■ Exercise objective ■
Starting at the first line of the data below, write out each line exactly until you reach the line containing "[Войти через Яндекс] (612, 617)", and include that line too.

■ Data under study ■
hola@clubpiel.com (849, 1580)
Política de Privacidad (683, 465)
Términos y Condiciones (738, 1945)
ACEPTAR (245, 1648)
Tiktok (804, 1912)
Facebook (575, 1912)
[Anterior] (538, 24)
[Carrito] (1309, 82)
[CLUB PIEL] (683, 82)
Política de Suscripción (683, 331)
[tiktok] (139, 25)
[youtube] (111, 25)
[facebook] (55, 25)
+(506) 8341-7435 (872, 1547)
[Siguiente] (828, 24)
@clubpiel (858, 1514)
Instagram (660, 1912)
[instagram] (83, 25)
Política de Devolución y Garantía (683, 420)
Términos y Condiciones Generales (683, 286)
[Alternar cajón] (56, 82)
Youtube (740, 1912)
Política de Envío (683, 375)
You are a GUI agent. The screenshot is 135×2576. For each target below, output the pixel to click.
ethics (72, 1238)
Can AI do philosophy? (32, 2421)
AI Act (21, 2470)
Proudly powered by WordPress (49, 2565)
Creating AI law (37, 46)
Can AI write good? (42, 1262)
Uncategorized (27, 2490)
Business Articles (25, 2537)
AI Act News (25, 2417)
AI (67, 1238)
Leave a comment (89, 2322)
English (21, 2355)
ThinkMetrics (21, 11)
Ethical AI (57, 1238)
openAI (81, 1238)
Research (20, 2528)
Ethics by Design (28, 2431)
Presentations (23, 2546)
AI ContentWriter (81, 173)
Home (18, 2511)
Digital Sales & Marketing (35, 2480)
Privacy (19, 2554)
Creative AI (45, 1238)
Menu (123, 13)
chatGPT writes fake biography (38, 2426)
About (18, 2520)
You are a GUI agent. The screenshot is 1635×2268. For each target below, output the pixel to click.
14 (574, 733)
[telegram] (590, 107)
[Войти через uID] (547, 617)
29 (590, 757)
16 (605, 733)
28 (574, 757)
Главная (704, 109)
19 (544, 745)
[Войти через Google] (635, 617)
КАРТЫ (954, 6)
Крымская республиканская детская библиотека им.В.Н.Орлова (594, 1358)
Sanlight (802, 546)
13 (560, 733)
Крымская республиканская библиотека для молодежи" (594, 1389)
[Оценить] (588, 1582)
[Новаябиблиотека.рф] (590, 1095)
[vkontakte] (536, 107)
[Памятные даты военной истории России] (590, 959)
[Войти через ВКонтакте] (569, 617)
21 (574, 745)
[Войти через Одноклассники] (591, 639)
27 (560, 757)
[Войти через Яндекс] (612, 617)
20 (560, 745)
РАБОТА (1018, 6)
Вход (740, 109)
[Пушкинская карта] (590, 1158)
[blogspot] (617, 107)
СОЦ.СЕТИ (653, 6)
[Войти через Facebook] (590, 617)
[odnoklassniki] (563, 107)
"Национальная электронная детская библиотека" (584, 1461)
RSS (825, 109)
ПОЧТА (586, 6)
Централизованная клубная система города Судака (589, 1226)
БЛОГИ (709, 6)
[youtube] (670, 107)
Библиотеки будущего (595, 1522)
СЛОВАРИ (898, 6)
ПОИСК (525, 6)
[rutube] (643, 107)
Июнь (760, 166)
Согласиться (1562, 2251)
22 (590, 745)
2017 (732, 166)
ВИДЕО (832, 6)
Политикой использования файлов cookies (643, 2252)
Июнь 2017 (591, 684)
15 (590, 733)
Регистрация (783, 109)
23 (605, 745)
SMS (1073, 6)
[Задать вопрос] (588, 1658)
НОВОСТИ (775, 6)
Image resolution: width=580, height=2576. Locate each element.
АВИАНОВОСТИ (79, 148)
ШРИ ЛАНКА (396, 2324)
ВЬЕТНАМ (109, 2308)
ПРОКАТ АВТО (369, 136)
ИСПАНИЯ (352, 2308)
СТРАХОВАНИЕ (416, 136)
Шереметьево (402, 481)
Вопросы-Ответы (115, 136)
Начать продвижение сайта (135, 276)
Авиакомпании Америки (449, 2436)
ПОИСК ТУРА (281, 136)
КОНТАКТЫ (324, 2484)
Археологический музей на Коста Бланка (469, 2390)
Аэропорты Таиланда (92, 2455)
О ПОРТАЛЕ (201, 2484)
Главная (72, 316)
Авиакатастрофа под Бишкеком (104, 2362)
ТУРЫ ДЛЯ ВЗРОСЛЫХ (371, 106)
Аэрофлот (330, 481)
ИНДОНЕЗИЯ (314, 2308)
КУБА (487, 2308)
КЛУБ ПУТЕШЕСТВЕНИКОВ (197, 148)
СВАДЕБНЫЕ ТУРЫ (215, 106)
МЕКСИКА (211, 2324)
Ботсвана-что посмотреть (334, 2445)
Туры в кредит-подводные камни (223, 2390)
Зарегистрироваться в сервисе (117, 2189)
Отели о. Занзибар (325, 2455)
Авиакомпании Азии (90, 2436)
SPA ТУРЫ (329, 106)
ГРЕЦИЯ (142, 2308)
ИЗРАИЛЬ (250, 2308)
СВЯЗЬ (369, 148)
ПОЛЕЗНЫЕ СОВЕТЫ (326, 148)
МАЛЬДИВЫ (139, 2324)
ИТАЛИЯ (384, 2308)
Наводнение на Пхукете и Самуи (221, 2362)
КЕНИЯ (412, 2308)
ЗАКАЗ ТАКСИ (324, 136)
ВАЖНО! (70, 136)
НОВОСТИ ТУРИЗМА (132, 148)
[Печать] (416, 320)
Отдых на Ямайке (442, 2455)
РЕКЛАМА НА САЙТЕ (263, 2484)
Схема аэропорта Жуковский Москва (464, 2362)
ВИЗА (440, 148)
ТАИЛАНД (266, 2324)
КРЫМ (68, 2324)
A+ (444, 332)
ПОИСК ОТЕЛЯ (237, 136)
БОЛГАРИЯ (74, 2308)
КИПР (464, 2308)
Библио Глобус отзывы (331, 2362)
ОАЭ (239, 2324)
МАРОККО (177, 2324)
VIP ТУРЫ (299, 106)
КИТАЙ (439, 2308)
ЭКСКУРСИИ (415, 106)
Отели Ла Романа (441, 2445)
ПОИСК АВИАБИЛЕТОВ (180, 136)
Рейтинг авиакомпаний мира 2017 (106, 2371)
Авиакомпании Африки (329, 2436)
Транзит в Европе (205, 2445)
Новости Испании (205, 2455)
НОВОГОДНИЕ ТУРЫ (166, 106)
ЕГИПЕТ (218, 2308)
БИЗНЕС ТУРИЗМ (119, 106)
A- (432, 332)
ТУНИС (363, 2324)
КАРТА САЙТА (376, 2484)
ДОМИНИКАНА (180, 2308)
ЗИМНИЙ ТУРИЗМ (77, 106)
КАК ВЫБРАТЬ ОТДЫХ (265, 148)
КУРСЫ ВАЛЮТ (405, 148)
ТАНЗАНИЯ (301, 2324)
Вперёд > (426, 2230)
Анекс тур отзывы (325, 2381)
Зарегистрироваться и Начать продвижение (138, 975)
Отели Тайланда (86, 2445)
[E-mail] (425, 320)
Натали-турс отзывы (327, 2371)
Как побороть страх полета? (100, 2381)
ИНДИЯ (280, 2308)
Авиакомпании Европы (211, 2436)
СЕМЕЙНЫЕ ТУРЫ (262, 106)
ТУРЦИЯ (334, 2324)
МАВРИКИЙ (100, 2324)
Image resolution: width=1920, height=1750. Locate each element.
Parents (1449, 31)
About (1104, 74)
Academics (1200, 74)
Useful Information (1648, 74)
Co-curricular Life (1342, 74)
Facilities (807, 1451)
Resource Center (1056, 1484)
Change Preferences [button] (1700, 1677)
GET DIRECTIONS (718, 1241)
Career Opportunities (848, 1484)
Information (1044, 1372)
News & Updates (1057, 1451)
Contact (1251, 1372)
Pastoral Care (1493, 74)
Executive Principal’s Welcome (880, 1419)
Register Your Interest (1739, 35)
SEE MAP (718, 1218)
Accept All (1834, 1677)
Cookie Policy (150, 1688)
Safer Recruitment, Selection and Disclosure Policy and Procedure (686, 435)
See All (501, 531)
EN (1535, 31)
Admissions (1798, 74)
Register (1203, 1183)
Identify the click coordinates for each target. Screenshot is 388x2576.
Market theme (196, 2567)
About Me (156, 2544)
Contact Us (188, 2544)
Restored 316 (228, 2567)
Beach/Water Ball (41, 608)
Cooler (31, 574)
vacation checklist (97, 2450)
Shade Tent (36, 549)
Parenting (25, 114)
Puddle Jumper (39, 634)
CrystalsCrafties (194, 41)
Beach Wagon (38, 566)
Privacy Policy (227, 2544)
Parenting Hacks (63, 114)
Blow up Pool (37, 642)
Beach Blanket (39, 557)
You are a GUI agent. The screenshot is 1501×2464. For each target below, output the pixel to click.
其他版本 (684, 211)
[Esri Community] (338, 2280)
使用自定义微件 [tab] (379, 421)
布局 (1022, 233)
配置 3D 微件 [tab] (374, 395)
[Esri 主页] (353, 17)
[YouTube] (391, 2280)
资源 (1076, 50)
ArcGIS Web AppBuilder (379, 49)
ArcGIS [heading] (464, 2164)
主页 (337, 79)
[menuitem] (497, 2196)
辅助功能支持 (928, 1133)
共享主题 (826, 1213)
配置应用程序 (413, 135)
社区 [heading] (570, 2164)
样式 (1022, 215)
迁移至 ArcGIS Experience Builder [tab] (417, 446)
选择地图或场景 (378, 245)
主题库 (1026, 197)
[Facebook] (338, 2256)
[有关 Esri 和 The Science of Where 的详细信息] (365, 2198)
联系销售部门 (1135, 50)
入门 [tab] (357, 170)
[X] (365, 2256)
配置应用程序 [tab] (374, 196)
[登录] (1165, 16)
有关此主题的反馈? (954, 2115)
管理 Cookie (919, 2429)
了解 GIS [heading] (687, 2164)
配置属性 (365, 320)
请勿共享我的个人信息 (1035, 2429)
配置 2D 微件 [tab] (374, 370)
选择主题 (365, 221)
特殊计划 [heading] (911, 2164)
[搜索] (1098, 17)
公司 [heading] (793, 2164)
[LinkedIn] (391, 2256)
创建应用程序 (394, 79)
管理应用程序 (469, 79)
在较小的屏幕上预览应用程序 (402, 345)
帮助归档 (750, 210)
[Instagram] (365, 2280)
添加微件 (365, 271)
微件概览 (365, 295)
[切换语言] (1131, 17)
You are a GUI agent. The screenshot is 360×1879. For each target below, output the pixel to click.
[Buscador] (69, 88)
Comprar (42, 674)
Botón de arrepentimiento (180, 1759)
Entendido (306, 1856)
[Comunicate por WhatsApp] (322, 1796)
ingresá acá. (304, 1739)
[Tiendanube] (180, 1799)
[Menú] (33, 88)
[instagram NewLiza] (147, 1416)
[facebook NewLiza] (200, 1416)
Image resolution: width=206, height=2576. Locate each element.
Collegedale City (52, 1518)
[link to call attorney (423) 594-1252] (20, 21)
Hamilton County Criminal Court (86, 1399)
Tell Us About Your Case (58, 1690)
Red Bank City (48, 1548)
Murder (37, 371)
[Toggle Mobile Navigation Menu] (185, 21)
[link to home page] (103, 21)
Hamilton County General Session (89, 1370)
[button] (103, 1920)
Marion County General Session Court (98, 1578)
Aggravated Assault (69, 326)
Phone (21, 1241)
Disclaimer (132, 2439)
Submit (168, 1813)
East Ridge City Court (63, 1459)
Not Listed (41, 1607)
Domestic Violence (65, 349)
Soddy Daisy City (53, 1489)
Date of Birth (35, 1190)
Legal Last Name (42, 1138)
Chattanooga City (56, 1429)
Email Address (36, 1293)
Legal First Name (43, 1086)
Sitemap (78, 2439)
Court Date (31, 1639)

■ Solution below ■
hola@clubpiel.com (849, 1580)
Política de Privacidad (683, 465)
Términos y Condiciones (738, 1945)
ACEPTAR (245, 1648)
Tiktok (804, 1912)
Facebook (575, 1912)
[Anterior] (538, 24)
[Carrito] (1309, 82)
[CLUB PIEL] (683, 82)
Política de Suscripción (683, 331)
[tiktok] (139, 25)
[youtube] (111, 25)
[facebook] (55, 25)
+(506) 8341-7435 (872, 1547)
[Siguiente] (828, 24)
@clubpiel (858, 1514)
Instagram (660, 1912)
[instagram] (83, 25)
Política de Devolución y Garantía (683, 420)
Términos y Condiciones Generales (683, 286)
[Alternar cajón] (56, 82)
Youtube (740, 1912)
Política de Envío (683, 375)
You are a GUI agent. The screenshot is 135×2576. For each target below, output the pixel to click.
ethics (72, 1238)
Can AI do philosophy? (32, 2421)
AI Act (21, 2470)
Proudly powered by WordPress (49, 2565)
Creating AI law (37, 46)
Can AI write good? (42, 1262)
Uncategorized (27, 2490)
Business Articles (25, 2537)
AI Act News (25, 2417)
AI (67, 1238)
Leave a comment (89, 2322)
English (21, 2355)
ThinkMetrics (21, 11)
Ethical AI (57, 1238)
openAI (81, 1238)
Research (20, 2528)
Ethics by Design (28, 2431)
Presentations (23, 2546)
AI ContentWriter (81, 173)
Home (18, 2511)
Digital Sales & Marketing (35, 2480)
Privacy (19, 2554)
Creative AI (45, 1238)
Menu (123, 13)
chatGPT writes fake biography (38, 2426)
About (18, 2520)
You are a GUI agent. The screenshot is 1635×2268. For each target below, output the pixel to click.
14 (574, 733)
[telegram] (590, 107)
[Войти через uID] (547, 617)
29 (590, 757)
16 (605, 733)
28 (574, 757)
Главная (704, 109)
19 (544, 745)
[Войти через Google] (635, 617)
КАРТЫ (954, 6)
Крымская республиканская детская библиотека им.В.Н.Орлова (594, 1358)
Sanlight (802, 546)
13 (560, 733)
Крымская республиканская библиотека для молодежи" (594, 1389)
[Оценить] (588, 1582)
[Новаябиблиотека.рф] (590, 1095)
[vkontakte] (536, 107)
[Памятные даты военной истории России] (590, 959)
[Войти через ВКонтакте] (569, 617)
21 (574, 745)
[Войти через Одноклассники] (591, 639)
27 (560, 757)
[Войти через Яндекс] (612, 617)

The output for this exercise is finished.